Chef Gabor Pusztai spent five weeks working at Noma in Copenhagen, rated the best restaurant in the world. Katharine Capocci went to meet the chef making his mark at the Duke of Wellington gastropub near Corbridge.
GABOR PUSZTAI is talking about the five weeks he spent working as a volunteer “stagiaire”, or intern, at the two Michelin-star Noma in Copenhagen, officially rated the world’s best restaurant.
An exhausting and demanding work experience, if ever there was one. Expensive too, but unforgettable.
“We worked 16-hour days. My kitchen started at 8am and we worked until early morning, half past midnight,” says Gabor, 36, a Hungarian national, in his accented English.
“I was in the preparation kitchen and on different sections. It was very pressured. Every single ingredient had to be perfect, everything!”
The Danish eaterie famed for using foraged finds in its 12-course meals, has been voted the world’s top restaurant by Restaurant magazine three years in a row.
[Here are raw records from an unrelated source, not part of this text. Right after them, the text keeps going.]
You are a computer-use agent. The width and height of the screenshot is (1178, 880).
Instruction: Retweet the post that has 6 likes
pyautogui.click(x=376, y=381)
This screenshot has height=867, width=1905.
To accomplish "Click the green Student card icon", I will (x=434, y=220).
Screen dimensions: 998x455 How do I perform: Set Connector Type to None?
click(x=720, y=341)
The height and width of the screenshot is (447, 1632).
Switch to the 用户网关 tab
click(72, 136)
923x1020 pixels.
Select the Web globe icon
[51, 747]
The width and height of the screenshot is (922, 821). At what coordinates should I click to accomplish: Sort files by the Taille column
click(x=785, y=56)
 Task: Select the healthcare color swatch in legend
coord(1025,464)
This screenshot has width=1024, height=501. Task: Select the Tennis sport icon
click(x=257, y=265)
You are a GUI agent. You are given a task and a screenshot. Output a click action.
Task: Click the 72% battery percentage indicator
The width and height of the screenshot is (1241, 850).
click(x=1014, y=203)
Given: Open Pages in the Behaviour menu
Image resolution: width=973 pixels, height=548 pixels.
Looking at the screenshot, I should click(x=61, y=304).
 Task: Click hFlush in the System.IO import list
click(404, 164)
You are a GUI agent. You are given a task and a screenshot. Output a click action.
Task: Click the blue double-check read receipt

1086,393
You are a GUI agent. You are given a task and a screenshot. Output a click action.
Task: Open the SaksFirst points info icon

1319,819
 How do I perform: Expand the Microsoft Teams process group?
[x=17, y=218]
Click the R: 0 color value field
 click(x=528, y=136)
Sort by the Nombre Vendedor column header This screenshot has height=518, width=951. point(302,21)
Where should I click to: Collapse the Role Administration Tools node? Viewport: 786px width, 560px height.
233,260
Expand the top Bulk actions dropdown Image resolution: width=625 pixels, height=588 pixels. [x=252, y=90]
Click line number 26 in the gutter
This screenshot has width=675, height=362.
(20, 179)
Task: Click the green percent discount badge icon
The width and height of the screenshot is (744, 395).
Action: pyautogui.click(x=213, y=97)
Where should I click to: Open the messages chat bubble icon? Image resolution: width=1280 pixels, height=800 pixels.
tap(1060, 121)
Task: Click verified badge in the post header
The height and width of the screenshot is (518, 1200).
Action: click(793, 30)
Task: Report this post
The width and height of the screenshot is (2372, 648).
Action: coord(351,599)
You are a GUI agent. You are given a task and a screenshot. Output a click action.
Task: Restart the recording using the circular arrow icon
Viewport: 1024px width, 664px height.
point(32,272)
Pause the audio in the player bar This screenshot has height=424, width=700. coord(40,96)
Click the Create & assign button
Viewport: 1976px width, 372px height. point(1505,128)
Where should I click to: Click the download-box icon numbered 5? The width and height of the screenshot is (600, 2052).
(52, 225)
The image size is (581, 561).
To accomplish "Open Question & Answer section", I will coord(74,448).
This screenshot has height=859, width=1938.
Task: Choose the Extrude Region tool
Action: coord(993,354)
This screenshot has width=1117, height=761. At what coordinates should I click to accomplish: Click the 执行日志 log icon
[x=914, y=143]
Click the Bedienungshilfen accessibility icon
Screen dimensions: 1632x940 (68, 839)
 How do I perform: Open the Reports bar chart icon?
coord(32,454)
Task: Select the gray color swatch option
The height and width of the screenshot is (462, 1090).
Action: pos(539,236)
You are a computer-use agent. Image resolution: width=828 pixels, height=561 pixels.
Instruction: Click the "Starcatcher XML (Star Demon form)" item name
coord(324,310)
The groundbreaking restaurant, run by exacting chef Rene Redzepi, serves up delicacies such as fresh milk curd and blueberry preserves, sea urchin toast and brown cheese with sloe berries.
Gabor, who has an incredibly understanding girlfriend, spent £3,000 of his own money supporting himself through the five-week stint.
It was money well spent, though, according to Gabor, for the experience alone, and the culinary techniques and ideas he has picked up.
And it’s precisely the sort of knowledge and techniques he is bringing to bear in his role as head chef at the Duke of Wellington Inn, in the village of Newton, near Corbridge in Northumberland.
Not that Gabor will be serving up sea urchins any time soon at the Duke, but foraged finds do make their way into the garnishes of his hearty solidly modern British offerings.
“I don’t want to do Noma, here but it has given me ideas!”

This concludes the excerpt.